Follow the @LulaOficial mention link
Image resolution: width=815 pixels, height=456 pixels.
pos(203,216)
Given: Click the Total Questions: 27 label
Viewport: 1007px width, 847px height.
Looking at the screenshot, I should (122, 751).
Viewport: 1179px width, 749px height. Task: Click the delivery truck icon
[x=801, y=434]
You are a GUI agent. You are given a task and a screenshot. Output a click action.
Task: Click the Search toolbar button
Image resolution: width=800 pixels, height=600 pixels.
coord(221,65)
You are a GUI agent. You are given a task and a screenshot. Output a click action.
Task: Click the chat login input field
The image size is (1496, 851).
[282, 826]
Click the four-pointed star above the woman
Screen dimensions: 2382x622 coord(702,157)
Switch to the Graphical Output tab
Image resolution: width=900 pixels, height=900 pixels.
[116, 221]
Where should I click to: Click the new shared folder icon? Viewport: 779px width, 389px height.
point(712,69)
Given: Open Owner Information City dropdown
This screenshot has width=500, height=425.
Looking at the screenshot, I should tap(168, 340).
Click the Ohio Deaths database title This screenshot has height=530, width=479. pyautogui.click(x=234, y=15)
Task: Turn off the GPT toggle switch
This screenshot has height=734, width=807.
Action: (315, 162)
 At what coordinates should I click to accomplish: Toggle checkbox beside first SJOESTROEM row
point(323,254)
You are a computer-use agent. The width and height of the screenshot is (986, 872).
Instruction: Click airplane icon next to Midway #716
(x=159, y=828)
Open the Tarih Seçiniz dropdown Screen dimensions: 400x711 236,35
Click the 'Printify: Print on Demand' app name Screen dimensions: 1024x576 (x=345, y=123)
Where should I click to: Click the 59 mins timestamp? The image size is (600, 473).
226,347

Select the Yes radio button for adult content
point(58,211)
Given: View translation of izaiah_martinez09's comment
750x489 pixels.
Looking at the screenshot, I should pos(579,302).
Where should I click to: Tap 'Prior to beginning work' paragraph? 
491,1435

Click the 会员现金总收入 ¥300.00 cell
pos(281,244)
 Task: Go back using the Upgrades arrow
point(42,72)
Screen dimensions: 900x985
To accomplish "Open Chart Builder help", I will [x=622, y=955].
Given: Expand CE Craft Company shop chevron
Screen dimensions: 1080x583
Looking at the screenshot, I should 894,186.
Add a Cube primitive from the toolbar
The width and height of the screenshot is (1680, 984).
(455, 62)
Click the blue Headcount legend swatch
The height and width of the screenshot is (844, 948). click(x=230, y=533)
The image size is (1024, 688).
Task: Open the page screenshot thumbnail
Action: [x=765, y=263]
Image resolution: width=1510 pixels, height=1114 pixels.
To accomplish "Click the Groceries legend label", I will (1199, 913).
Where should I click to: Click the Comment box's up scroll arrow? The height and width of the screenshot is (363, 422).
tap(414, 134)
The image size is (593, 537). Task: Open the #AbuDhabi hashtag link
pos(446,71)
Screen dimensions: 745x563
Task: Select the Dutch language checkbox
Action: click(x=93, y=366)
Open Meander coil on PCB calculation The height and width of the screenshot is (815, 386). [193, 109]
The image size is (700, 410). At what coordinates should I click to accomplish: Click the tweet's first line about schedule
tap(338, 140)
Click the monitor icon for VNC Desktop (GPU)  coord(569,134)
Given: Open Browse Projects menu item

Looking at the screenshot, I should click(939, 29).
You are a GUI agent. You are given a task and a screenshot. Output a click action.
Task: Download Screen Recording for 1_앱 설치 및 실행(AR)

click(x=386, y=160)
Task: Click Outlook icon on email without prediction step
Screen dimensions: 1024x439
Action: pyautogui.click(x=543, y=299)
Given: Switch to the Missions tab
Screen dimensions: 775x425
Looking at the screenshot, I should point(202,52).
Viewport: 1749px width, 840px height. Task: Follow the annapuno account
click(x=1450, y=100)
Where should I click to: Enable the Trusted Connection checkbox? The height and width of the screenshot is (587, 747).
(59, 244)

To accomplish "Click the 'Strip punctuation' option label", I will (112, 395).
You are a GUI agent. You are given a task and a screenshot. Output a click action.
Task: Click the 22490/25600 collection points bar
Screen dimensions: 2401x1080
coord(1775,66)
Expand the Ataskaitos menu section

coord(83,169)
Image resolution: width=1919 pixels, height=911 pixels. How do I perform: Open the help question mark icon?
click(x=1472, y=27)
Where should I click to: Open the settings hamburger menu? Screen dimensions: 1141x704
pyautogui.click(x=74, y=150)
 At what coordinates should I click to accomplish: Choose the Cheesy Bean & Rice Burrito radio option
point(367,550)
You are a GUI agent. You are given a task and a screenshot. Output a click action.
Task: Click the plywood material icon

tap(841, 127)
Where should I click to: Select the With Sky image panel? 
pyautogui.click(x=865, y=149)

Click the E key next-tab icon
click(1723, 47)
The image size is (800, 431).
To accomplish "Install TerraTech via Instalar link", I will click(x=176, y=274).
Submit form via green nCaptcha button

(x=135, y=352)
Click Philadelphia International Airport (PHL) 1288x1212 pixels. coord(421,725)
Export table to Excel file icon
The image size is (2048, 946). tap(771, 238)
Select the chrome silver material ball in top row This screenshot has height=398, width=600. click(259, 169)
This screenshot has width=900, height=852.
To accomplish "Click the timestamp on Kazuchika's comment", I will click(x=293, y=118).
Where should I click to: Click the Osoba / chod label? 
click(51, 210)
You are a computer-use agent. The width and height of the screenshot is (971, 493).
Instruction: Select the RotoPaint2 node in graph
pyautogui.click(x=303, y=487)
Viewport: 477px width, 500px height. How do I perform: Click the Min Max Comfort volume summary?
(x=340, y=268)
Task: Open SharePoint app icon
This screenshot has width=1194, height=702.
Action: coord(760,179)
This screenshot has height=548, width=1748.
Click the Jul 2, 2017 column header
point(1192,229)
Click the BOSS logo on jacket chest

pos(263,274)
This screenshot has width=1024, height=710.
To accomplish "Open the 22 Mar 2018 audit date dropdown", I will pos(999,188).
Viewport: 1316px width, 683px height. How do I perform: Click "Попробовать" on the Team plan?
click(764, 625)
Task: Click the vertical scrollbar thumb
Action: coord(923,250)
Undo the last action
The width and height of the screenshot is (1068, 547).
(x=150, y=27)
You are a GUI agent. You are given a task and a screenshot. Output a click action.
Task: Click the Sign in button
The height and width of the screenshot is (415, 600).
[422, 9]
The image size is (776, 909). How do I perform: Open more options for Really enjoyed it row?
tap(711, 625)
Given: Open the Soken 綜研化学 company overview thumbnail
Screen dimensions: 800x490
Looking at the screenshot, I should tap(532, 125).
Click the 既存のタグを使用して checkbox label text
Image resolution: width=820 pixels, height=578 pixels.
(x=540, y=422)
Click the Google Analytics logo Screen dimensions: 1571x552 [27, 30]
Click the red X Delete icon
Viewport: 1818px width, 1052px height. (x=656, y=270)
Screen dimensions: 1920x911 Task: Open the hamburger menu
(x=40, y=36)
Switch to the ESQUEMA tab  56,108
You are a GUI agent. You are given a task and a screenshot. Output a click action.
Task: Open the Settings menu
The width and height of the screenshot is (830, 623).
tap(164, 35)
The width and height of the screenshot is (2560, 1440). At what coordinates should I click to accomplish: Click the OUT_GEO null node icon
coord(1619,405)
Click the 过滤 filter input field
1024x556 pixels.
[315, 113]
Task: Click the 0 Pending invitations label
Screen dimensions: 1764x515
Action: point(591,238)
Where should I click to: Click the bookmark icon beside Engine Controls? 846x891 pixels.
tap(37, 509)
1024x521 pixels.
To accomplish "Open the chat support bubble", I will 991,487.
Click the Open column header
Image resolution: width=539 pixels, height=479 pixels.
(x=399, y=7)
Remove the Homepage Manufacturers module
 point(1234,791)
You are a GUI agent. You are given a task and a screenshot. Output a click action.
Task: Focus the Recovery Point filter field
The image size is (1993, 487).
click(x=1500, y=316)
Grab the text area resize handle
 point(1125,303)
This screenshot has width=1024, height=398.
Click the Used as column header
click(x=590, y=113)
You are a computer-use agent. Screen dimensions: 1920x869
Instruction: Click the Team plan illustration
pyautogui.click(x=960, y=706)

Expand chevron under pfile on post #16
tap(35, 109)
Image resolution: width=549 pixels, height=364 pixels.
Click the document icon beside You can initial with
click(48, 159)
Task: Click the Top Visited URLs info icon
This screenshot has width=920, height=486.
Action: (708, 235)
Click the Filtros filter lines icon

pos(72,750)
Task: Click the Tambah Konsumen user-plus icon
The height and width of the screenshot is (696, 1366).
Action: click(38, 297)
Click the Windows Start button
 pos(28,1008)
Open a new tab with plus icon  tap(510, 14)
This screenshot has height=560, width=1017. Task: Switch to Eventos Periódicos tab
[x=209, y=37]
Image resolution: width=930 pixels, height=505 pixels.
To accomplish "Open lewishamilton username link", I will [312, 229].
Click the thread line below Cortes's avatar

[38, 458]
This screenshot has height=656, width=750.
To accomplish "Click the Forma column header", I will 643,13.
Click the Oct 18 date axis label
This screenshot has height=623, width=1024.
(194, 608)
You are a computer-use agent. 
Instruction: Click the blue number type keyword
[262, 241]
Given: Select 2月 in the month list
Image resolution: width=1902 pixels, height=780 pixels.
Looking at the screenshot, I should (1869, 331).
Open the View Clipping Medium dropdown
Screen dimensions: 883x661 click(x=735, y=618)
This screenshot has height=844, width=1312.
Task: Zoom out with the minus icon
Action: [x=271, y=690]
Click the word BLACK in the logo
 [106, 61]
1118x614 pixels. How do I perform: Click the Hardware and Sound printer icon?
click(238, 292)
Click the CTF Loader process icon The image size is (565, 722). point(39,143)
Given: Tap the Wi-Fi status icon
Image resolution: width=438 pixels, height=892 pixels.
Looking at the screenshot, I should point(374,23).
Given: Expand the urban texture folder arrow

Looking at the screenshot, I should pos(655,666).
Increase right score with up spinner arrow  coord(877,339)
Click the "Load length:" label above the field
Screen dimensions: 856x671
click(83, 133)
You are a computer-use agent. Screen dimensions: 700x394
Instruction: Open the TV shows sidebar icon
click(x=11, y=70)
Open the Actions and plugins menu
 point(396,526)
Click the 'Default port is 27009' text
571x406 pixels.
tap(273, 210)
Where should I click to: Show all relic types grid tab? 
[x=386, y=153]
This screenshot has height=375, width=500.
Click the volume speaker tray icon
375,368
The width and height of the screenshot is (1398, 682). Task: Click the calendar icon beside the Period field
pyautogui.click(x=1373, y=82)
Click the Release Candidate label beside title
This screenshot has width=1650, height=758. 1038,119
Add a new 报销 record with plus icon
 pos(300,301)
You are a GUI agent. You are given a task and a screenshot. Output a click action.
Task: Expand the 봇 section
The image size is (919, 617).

▶ Task objective: The lines you need are those with the word "input"; list them from the entries.

▶ The answer:
Task: Click the chat login input field
Click the 过滤 filter input field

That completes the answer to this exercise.